### TEXT BLOCK:
%%

Quote from: Philip Rowland
the versions we ended up with were:

安死術夜戦の谷の蟹にある
anshi jutsu yasen no tani no kani ni aru

clean kills: in a night war a canyon a crab

         -- Hirahata Seito

and

砲音に鳥獣魚介冷え曇る
houon ni choujuu gyokai hie kumoru

at the shriek of artillery
birds beasts fish shellfish
chilling dim

           -- Saito Sanki

My guess is that the second of these is more in need of revision, tho the first is tricky, too...
Right! Thanks Phil. There is the weird (creepy/horrific/ironic) rhyme-sense-rhythm of "no tani no kani ni aru" [lit. night war's canyon's/valley's crab is /: a crab exists]. And Sanki's "hie kumoru" [chilling dim] is about as bizarre in Japanese as English. Ito and I had many discussions about this. I was tempted to think of "hie kumoru" as "extinction" (of all life, of wildlife, or ? but perhaps this is conceptually overwrought). In the end, our imaginations failed us -- we finally returned to just trying to say in English what it says in Japanese, without a further "figuring out." I wonder if a sensitive bilingual poet/translator might offer an alternate translation -- Fay, where are you!?

%%

### STATED TASK 1:
Print the passage of the post on translating war haiku between "-- Hirahata Seito" and "is tricky, too...", inclusive.
### STATED TASK 2:
In the post on translating war haiku, what word was the writer tempted to read "hie kumoru" as?
None of the lines has any connection to the post on translating war haiku.

### SUPPLIED INFORMATION:
%%

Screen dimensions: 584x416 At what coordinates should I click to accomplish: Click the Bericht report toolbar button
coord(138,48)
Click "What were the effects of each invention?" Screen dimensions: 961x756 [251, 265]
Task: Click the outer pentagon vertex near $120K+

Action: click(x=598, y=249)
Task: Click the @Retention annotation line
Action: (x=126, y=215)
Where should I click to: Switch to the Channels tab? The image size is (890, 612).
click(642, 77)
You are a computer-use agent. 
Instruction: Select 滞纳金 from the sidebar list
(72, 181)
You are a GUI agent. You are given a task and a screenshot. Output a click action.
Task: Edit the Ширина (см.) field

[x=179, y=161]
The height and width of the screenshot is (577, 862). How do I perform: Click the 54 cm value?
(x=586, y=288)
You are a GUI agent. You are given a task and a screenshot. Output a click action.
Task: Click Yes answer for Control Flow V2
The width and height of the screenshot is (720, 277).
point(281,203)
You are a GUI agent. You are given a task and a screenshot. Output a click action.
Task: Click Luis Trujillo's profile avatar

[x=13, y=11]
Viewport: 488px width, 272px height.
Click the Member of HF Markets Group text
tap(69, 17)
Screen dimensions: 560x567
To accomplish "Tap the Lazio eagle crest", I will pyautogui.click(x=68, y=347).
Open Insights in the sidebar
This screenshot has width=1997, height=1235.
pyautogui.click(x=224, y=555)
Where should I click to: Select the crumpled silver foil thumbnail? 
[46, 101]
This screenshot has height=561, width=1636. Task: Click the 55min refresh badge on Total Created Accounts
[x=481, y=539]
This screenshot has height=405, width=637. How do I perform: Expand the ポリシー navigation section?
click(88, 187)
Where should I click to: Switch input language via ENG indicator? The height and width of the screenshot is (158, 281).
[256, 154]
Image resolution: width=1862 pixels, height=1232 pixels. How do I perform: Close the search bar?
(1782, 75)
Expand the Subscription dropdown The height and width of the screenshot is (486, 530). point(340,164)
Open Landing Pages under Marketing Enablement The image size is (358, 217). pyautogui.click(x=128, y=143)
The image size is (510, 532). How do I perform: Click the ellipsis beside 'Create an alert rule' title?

%%

### EXERCISE RESPONSE 1:
-- Hirahata Seito

and

砲音に鳥獣魚介冷え曇る
houon ni choujuu gyokai hie kumoru

at the shriek of artillery
birds beasts fish shellfish
chilling dim

           -- Saito Sanki

My guess is that the second of these is more in need of revision, tho the first is tricky, too...

### EXERCISE RESPONSE 2:
Extinction.